No me apresuro respondió él, sonriendo después del servicio militar aprendí que la prisa es enemiga de la felicidad.

Celia lo miró pensativa.

¿No te da miedo volver a abrir tu corazón?

Sí, al principio. Pero la soledad asusta más. ¿Y tú?

Celia tardó en contestar.

No temía a que todo se repita, sino a no creer si algo cambiara.

Él dejó el reloj y tocó su mano con delicadeza:

Entonces hay que intentar confiar, paso a paso.

Ella sonrió, y sintió cómo una pesada carga abandonaba su pecho.

Semanas después, Alejandro propuso ir a la casa de su madre en el campo.

La casa es grande, el jardín está en flor, los niños pueden correr. Nosotros solo descansaremos dijo.

El viaje fue largo, pero ligero. Lucía y Santi reían en el asiento trasero, María dormía, y Celia contemplaba los campos que pasaban, pensando en lo extraño que era que un encuentro casual pudiera cambiar el rumbo de la vida.

Al anochecer, junto a la hoguera, Alejandro dijo:

Empezaba solo para ayudar, pero luego comprendí que tú me haces falta. No por soledad, sino porque eres fuerte y a tu lado hay paz.

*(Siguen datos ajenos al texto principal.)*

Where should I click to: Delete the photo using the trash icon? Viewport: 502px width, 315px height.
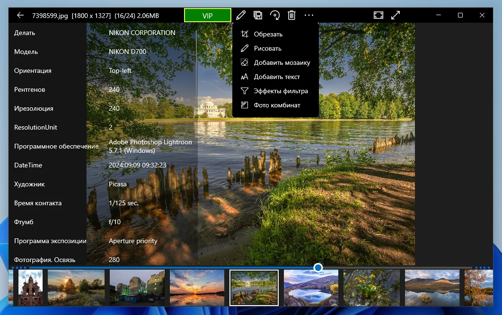point(292,15)
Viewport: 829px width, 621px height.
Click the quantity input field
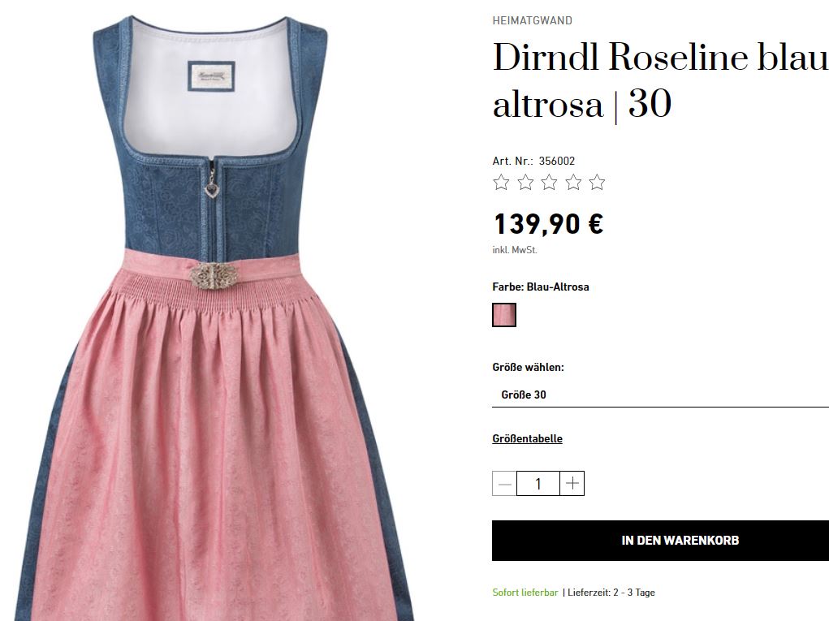pos(538,484)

Celia guardó silencio, luego respondió:

Yo nunca pensé oír esas palabras. No de amor ni de pasión, sino de tranquilidad. Porque solo con ella se alcanza la verdadera felicidad.

Él la abrazó; escucharon el crujido de la leña y la risa de los niños al fondo.

En otoño alquilaron una casita a las afueras de la ciudad. María, con su habitual terquedad, insistió:

Id, vivid, mientras yo aún respire, disfrutad del aire. Yo me conformo.

El traslado fue sin prisas. Alejandro ayudó a cargar los muebles, Santi adoptó esa misma noche a un gatito que encontró en la calle, y Lucía llevó un ramo de margaritas a la mesa.

Celia salió al porche bajo la luna baja, el aroma a hierba llenaba el aire. Alejandro se acercó, le puso las manos enAsí, Celia aprendió que la verdadera fortaleza no reside en esconderse tras la rutina, sino en abrir el corazón a la esperanza que siempre vuelve a llegar.